**TRY IT:** The required output is the lines below from the line containing "This screenshot has width=1120, height=556." to the line containing "Viewport: 725px width, 1600px height.", inclusive, retyped exactly. No other lines belong in it.

**DATA FOR ANALYSIS:**
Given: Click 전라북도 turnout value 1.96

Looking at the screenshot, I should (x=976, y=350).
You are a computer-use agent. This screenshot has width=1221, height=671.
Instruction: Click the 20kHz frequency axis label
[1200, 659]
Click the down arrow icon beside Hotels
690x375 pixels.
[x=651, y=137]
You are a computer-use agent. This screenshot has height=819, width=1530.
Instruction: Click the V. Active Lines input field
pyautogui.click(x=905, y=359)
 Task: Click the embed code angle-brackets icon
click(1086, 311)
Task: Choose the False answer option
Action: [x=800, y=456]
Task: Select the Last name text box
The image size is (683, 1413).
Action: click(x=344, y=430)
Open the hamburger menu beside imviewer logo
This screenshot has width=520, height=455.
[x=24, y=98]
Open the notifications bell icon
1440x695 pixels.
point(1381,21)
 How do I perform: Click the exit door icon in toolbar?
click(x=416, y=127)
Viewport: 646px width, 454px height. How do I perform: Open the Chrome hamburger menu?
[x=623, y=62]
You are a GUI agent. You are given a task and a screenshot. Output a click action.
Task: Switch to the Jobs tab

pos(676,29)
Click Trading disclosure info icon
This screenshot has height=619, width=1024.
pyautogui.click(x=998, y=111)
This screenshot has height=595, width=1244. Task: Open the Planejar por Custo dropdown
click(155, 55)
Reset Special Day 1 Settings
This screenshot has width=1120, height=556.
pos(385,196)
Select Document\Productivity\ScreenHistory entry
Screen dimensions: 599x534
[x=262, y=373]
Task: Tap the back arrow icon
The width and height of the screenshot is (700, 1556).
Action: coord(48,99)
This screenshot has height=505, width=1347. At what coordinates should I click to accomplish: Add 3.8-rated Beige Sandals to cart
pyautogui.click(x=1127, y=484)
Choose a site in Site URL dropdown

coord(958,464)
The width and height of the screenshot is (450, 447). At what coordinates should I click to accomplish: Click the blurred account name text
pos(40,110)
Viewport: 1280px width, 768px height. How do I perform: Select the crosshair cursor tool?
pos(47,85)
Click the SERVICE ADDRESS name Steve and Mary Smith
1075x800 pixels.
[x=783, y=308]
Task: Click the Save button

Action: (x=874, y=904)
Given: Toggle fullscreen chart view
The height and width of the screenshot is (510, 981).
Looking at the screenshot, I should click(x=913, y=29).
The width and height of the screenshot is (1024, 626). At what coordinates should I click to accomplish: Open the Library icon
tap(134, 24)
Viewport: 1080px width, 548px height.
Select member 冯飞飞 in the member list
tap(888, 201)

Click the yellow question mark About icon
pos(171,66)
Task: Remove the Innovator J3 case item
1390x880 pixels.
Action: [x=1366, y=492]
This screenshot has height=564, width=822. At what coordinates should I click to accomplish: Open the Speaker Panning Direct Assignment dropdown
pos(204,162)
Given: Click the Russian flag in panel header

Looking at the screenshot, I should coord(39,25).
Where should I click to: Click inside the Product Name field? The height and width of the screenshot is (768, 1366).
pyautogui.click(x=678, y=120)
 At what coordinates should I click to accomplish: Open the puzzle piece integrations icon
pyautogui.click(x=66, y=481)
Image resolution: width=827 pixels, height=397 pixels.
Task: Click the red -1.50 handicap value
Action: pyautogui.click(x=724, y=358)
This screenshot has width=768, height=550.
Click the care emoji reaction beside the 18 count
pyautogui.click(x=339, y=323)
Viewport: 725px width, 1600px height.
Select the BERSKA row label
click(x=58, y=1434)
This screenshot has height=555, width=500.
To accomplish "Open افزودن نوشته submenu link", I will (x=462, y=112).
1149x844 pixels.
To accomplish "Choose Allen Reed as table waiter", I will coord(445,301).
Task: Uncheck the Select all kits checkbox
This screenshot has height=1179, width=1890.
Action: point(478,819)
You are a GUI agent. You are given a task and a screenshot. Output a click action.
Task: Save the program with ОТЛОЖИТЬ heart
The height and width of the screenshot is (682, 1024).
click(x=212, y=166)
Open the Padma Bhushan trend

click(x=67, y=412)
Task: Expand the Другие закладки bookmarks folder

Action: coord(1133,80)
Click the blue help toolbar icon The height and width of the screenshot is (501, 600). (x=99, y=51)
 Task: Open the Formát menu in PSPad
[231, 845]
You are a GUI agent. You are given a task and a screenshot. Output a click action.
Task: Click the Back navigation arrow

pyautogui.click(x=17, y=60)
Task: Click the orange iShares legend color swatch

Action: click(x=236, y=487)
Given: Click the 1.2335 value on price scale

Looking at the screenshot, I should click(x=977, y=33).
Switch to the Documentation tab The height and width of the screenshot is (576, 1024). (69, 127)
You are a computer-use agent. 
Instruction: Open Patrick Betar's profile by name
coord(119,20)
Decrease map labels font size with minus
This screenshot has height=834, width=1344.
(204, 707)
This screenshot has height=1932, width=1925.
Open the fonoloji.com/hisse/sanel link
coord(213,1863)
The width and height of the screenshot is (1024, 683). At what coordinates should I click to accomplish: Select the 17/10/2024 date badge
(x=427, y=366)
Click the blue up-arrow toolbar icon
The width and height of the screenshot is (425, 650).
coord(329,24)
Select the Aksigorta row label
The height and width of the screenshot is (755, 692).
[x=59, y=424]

**SOLUTION FOR THIS PROBLEM:**
This screenshot has width=1120, height=556.
pos(385,196)
Select Document\Productivity\ScreenHistory entry
Screen dimensions: 599x534
[x=262, y=373]
Task: Tap the back arrow icon
The width and height of the screenshot is (700, 1556).
Action: coord(48,99)
This screenshot has height=505, width=1347. At what coordinates should I click to accomplish: Add 3.8-rated Beige Sandals to cart
pyautogui.click(x=1127, y=484)
Choose a site in Site URL dropdown

coord(958,464)
The width and height of the screenshot is (450, 447). At what coordinates should I click to accomplish: Click the blurred account name text
pos(40,110)
Viewport: 1280px width, 768px height. How do I perform: Select the crosshair cursor tool?
pos(47,85)
Click the SERVICE ADDRESS name Steve and Mary Smith
1075x800 pixels.
[x=783, y=308]
Task: Click the Save button

Action: (x=874, y=904)
Given: Toggle fullscreen chart view
The height and width of the screenshot is (510, 981).
Looking at the screenshot, I should click(x=913, y=29).
The width and height of the screenshot is (1024, 626). At what coordinates should I click to accomplish: Open the Library icon
tap(134, 24)
Viewport: 1080px width, 548px height.
Select member 冯飞飞 in the member list
tap(888, 201)

Click the yellow question mark About icon
pos(171,66)
Task: Remove the Innovator J3 case item
1390x880 pixels.
Action: [x=1366, y=492]
This screenshot has height=564, width=822. At what coordinates should I click to accomplish: Open the Speaker Panning Direct Assignment dropdown
pos(204,162)
Given: Click the Russian flag in panel header

Looking at the screenshot, I should coord(39,25).
Where should I click to: Click inside the Product Name field? The height and width of the screenshot is (768, 1366).
pyautogui.click(x=678, y=120)
 At what coordinates should I click to accomplish: Open the puzzle piece integrations icon
pyautogui.click(x=66, y=481)
Image resolution: width=827 pixels, height=397 pixels.
Task: Click the red -1.50 handicap value
Action: pyautogui.click(x=724, y=358)
This screenshot has width=768, height=550.
Click the care emoji reaction beside the 18 count
pyautogui.click(x=339, y=323)
Viewport: 725px width, 1600px height.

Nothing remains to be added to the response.